鬼怒沼と鬼怒沼山
                            ( 撮影日 2004年 7月 )


鬼怒沼

日光沢温泉

 7月初旬、鬼怒川の源流にある鬼怒沼の湿原を訪れ、鬼怒沼山に登った。奥深いためか訪れる人も少ない、花美しく、眺めもよい山上の楽園であった。日光沢温泉の湯もよい。

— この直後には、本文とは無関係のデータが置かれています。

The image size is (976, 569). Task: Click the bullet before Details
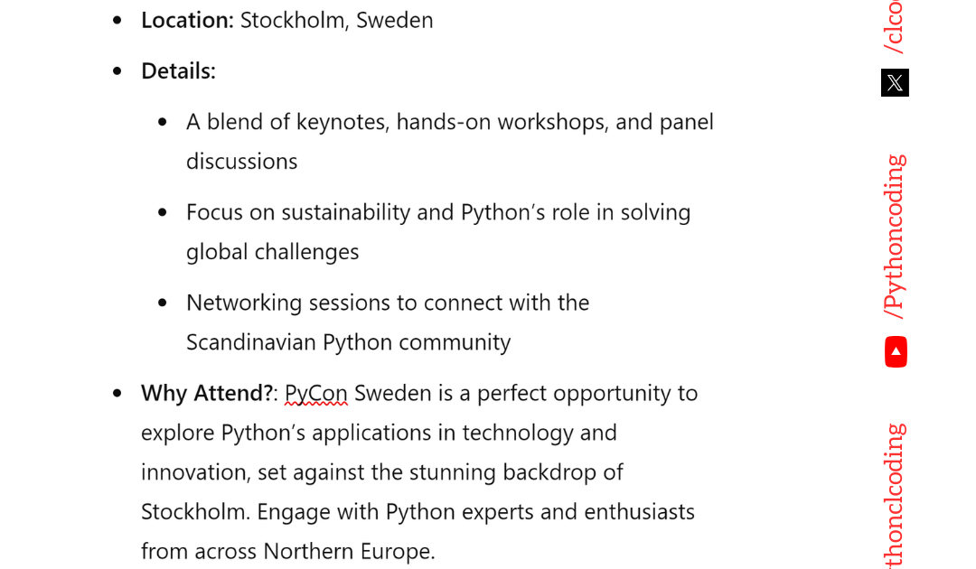point(117,71)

 東武鬼怒川温泉駅からバスに乗る。途中龍王峡を探勝し、終点、女夫淵(めおとぶち)温泉で降り、日光沢温泉まで奥鬼怒自然歩道を1時間半歩く。樹林をわたるそよ風が頬をなで、鬼怒川の流れの音を聞きながら八丁の湯、可仁湯の前を通り過ぎ、薪を軒下に積み上げた日光沢温泉に着く。八丁の湯、加仁湯は観光旅館で送迎バスがあるが、日光沢温泉は山の宿で送迎バスはない。白濁した硫黄泉は熱くて水でうめて入る。野天風呂が2つあり、1つは白く、1つは透明、3つの風呂をハシゴする。

 宿の横が登山口、登り始めて間もなく、オロオソロシの滝展望台から細長い滝を眺める。オロとは日陰の意、日光白根山が見え始める。コメツガ、トウヒ、アスナロ、シラベ、タケカンバなどの樹林帯を登り、湿原が近づくと道が湿ってくる。
 2時間余で木道に取りつく。視界がぱっと開け、青空が広がる。わたすげの白い穂が風になびき、タテヤマリンドウが太陽に輝いている。東西410m、南北720mの湿原にある大小47の沼には、青空に浮かぶ白雲が影を映し、ゴゼンタチバナ、ヒメシャクナゲ、イワカガミなど、沢山の高山植物が目を楽しませてくれる桃源郷。基準点の標高2039m。

 振り向けば日光白根山、左手の山陰からは尾瀬の燧ケ岳、上越の平ケ岳が見え、名山の展望を楽しむ。湿原が終わる所に鬼怒沼巡視小屋があり、避難小屋も兼ねている様子、ここから鬼怒沼山2141mに登る。早速この山に多いオサバグサを見付け、登り返して頂上に着く。頂上はオオシラビソの樹林に囲まれ、樹間から白根山が見えた。